Chinese shoemakers and European retailers are threatening legal action after the EU adopted a decision to impose anti-dumping duties against imports of leather footwear from China and Vietnam.
The controversial measures, which will be valid for two years, were adopted by EU ministers on 5 October 2006. Only nine of the EU’s 25 members voted in favour of imposing duties while 12 were against. Nevertheless, with abstentions from four countries counting as ‘Yes’ votes, the measures were passed.
Trade Commissioner Peter Mandelson had initially proposed taking action against Chinese and Vietnamese companies because investigations carried out by the Commission showed that they had been benefiting from cheap bank loans, tax holidays and other government subsidies which had allowed them to export footwear at below-cost prices.
However, European shoe retailers and importers and some member states – in particular the Scandinavian countries – have criticised the way that the Commission carried out its anti-dumping investigation, saying that it was biased from the start, overlooking the impact measures would have for thousands of European workers in the shoe-distribution network and succumbing to intense political pressure from certain member states.

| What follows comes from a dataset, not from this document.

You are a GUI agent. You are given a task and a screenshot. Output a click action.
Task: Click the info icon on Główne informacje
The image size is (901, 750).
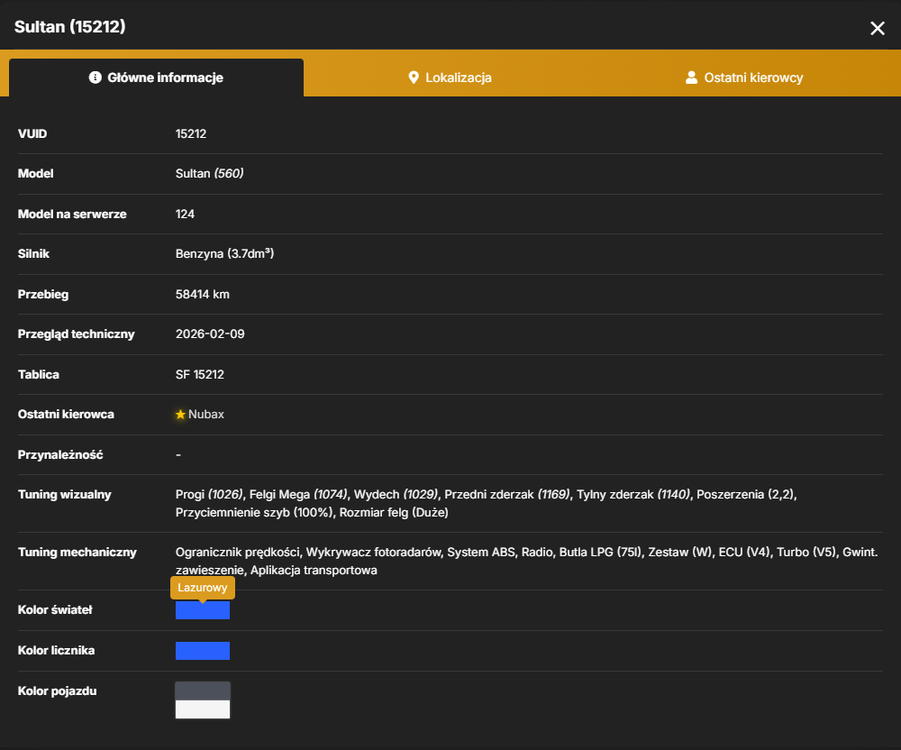[95, 77]
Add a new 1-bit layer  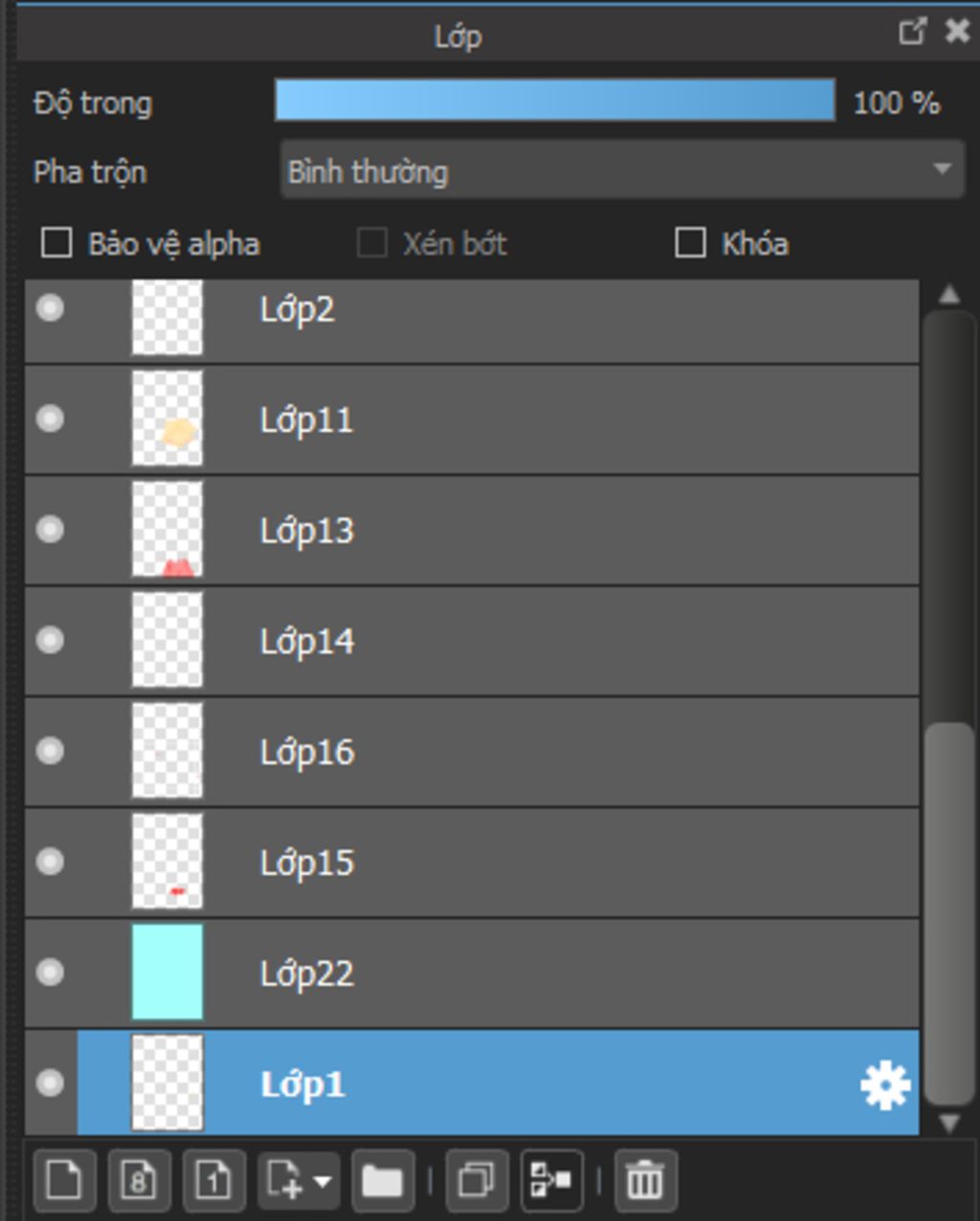pyautogui.click(x=213, y=1180)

The criteria used during the investigation have also raised concerns; in particular, the use of Brazil as a reference market for comparing prices with China, rather than an Asian country. Member states and shoe retailers and importers say that the choice was “illogical” as it sets the costs incurred by large export-orientated Chinese companies against those charged by small Brazilian factories focusing on the domestic market.
They also say currency variations were not taken into account in the 2005 report.